What you are asked to do:
Wherever the line with "新規メンバー登録（無料）はこちらから (377, 1128)" sits in the listing below, transcribe from it up to and including the line with "ロサンゼルス基本情報 (123, 221)", exactly, and leave the remaining lines out.

---

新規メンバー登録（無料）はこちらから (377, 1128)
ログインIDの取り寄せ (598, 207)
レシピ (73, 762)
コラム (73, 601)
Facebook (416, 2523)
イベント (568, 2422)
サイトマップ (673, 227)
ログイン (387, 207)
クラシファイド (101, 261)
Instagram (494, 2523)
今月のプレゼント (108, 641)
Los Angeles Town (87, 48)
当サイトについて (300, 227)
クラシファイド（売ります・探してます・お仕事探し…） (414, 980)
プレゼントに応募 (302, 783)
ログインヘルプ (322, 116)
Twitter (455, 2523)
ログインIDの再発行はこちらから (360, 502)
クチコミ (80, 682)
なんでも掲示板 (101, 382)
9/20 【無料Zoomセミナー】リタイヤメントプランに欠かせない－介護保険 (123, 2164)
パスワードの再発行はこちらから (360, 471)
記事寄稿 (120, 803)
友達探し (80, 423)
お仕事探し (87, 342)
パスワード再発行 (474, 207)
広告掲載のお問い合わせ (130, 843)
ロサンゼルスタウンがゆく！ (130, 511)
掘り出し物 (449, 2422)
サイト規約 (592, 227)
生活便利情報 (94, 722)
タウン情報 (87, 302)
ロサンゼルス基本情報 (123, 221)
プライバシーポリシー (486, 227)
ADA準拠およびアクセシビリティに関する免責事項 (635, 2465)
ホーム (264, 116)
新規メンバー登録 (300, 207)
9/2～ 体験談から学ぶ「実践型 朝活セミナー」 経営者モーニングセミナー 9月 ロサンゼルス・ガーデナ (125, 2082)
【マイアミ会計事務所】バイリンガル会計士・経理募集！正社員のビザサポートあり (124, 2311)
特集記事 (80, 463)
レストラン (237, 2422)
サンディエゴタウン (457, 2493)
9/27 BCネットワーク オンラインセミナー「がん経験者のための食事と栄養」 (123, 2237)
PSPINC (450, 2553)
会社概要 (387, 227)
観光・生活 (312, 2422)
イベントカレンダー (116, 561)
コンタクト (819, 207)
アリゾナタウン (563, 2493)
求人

---

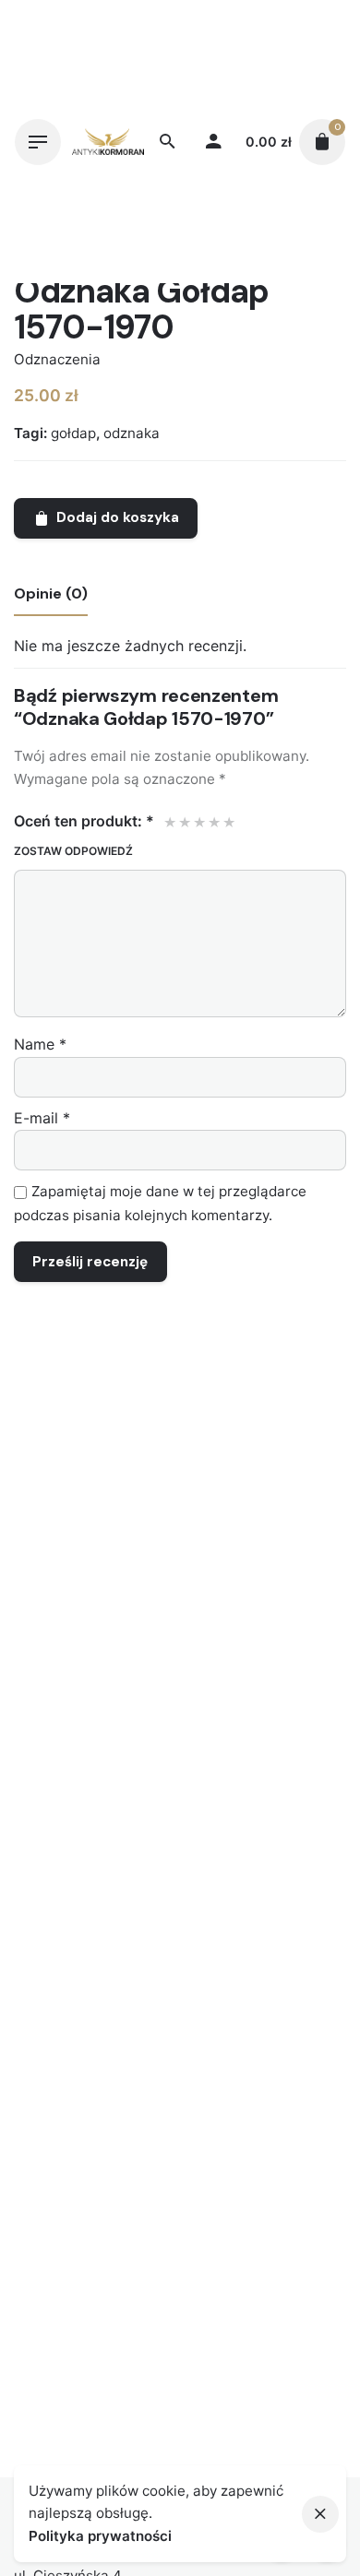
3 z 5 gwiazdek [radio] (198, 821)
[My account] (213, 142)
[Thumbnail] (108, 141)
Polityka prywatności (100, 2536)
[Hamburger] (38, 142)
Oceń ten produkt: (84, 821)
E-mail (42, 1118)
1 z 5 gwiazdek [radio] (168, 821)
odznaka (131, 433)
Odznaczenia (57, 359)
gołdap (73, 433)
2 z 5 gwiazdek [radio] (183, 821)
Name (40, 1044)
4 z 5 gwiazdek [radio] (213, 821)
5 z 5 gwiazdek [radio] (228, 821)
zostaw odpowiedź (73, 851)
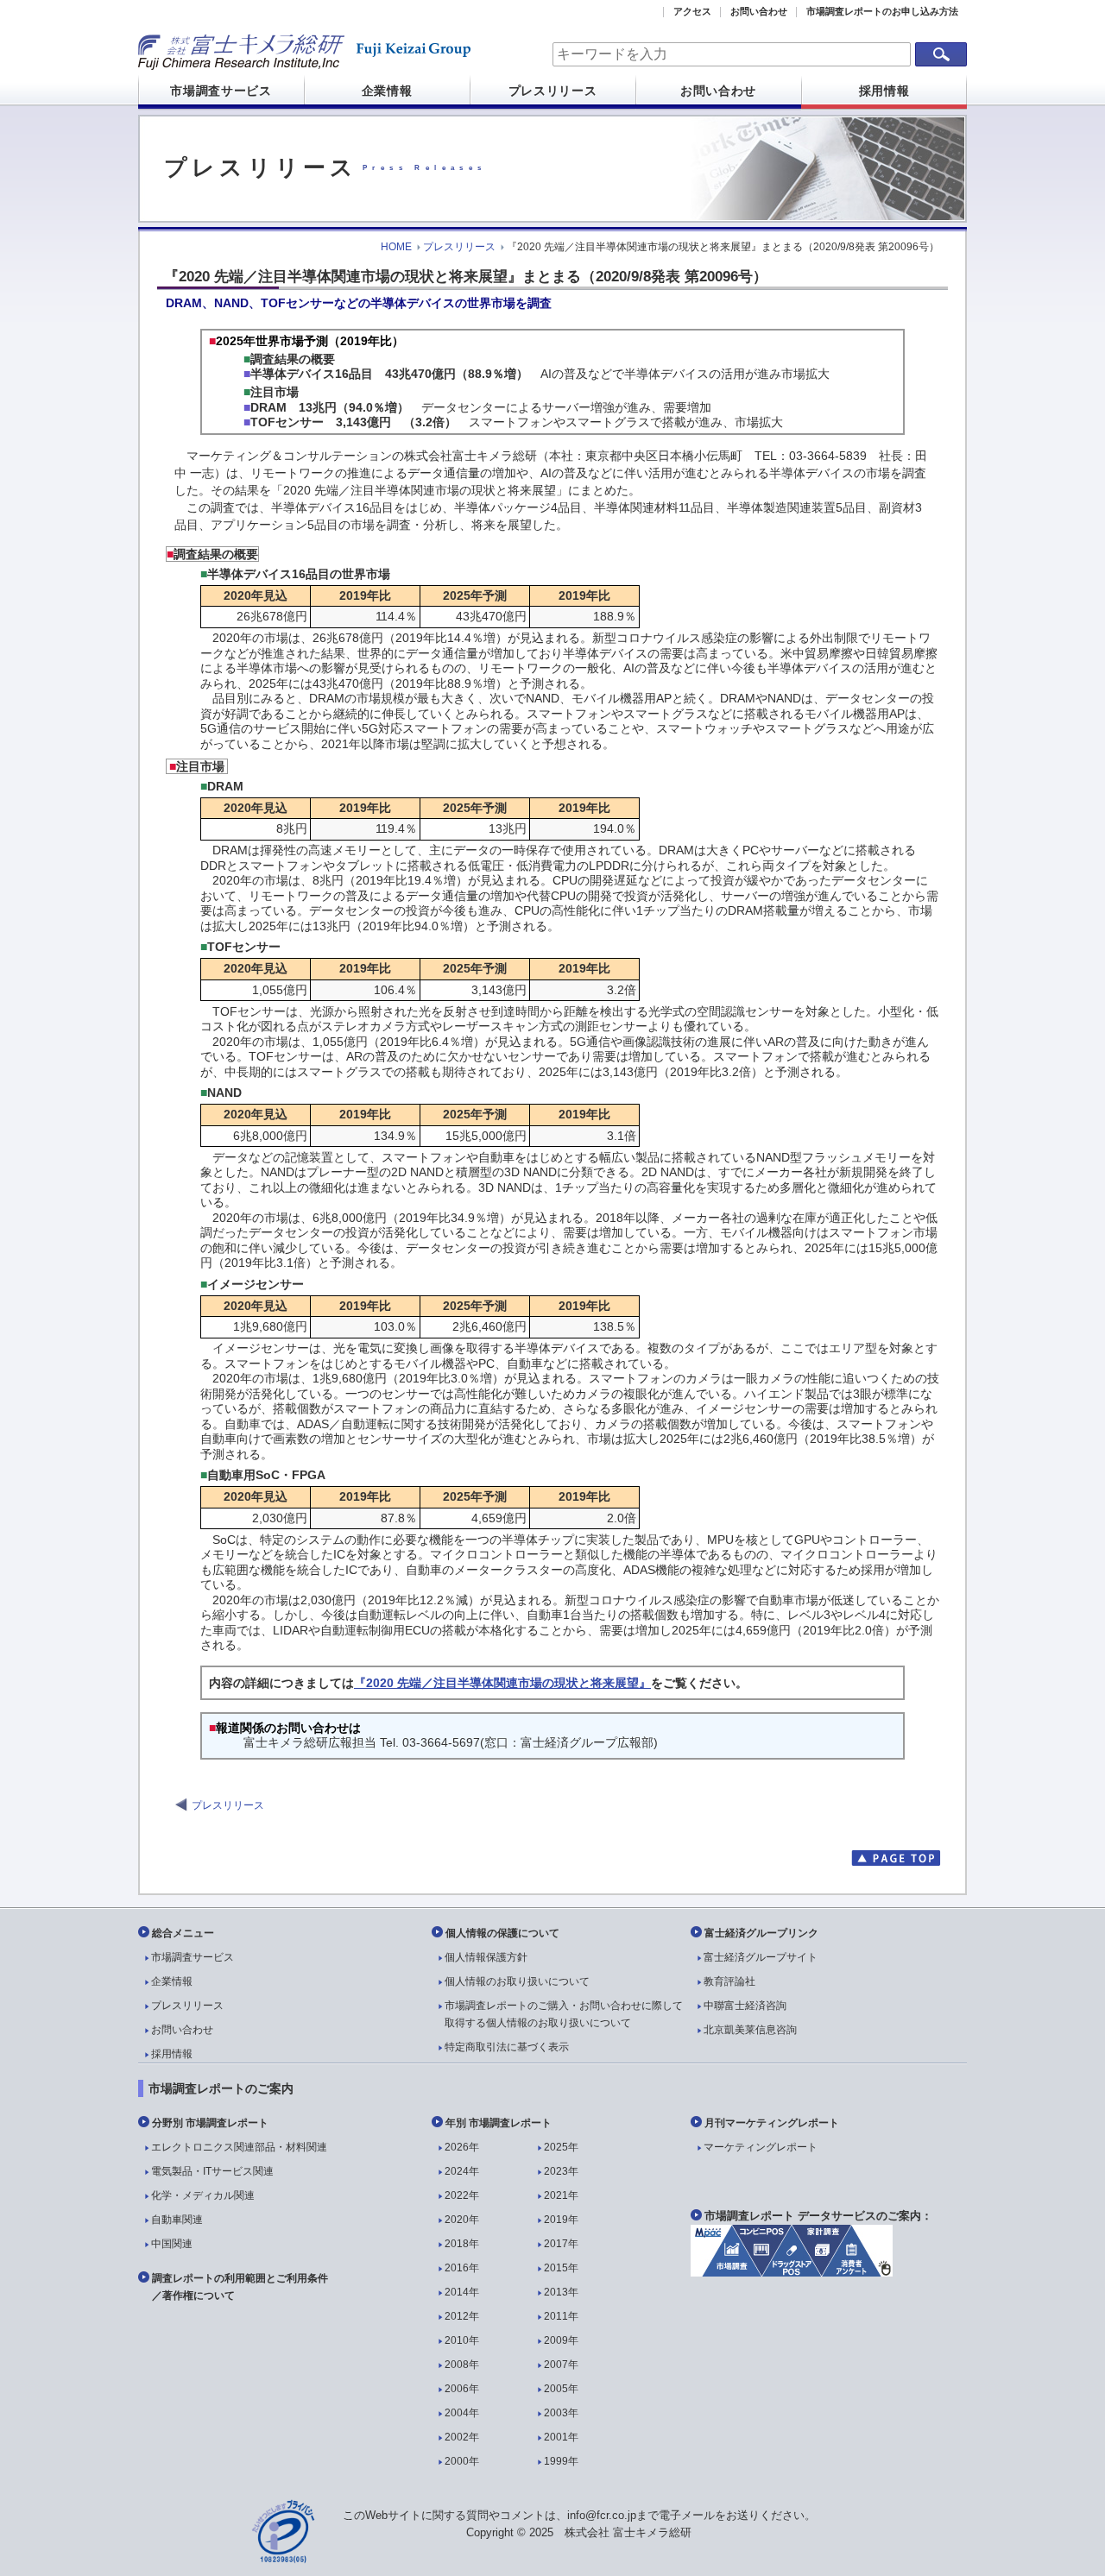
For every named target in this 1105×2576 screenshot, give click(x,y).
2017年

---

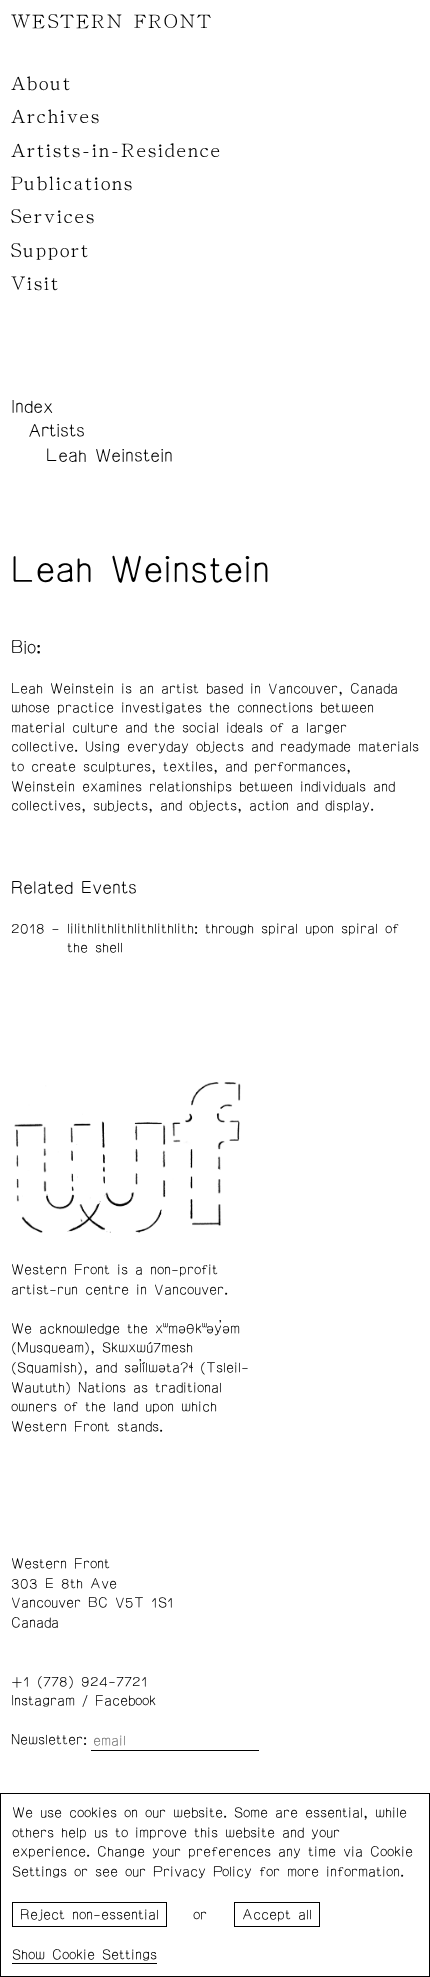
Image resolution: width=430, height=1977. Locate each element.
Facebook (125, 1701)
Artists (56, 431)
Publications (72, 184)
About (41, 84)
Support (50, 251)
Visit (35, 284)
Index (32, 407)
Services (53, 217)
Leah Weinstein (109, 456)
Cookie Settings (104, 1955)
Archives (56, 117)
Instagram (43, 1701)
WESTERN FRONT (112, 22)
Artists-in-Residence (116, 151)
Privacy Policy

---

Result of the exercise:
新規メンバー登録（無料）はこちらから (377, 1128)
ログインIDの取り寄せ (598, 207)
レシピ (73, 762)
コラム (73, 601)
Facebook (416, 2523)
イベント (568, 2422)
サイトマップ (673, 227)
ログイン (387, 207)
クラシファイド (101, 261)
Instagram (494, 2523)
今月のプレゼント (108, 641)
Los Angeles Town (87, 48)
当サイトについて (300, 227)
クラシファイド（売ります・探してます・お仕事探し…） (414, 980)
プレゼントに応募 (302, 783)
ログインヘルプ (322, 116)
Twitter (455, 2523)
ログインIDの再発行はこちらから (360, 502)
クチコミ (80, 682)
なんでも掲示板 (101, 382)
9/20 【無料Zoomセミナー】リタイヤメントプランに欠かせない－介護保険 (123, 2164)
パスワードの再発行はこちらから (360, 471)
記事寄稿 (120, 803)
友達探し (80, 423)
お仕事探し (87, 342)
パスワード再発行 (474, 207)
広告掲載のお問い合わせ (130, 843)
ロサンゼルスタウンがゆく！ (130, 511)
掘り出し物 (449, 2422)
サイト規約 (592, 227)
生活便利情報 (94, 722)
タウン情報 (87, 302)
ロサンゼルス基本情報 (123, 221)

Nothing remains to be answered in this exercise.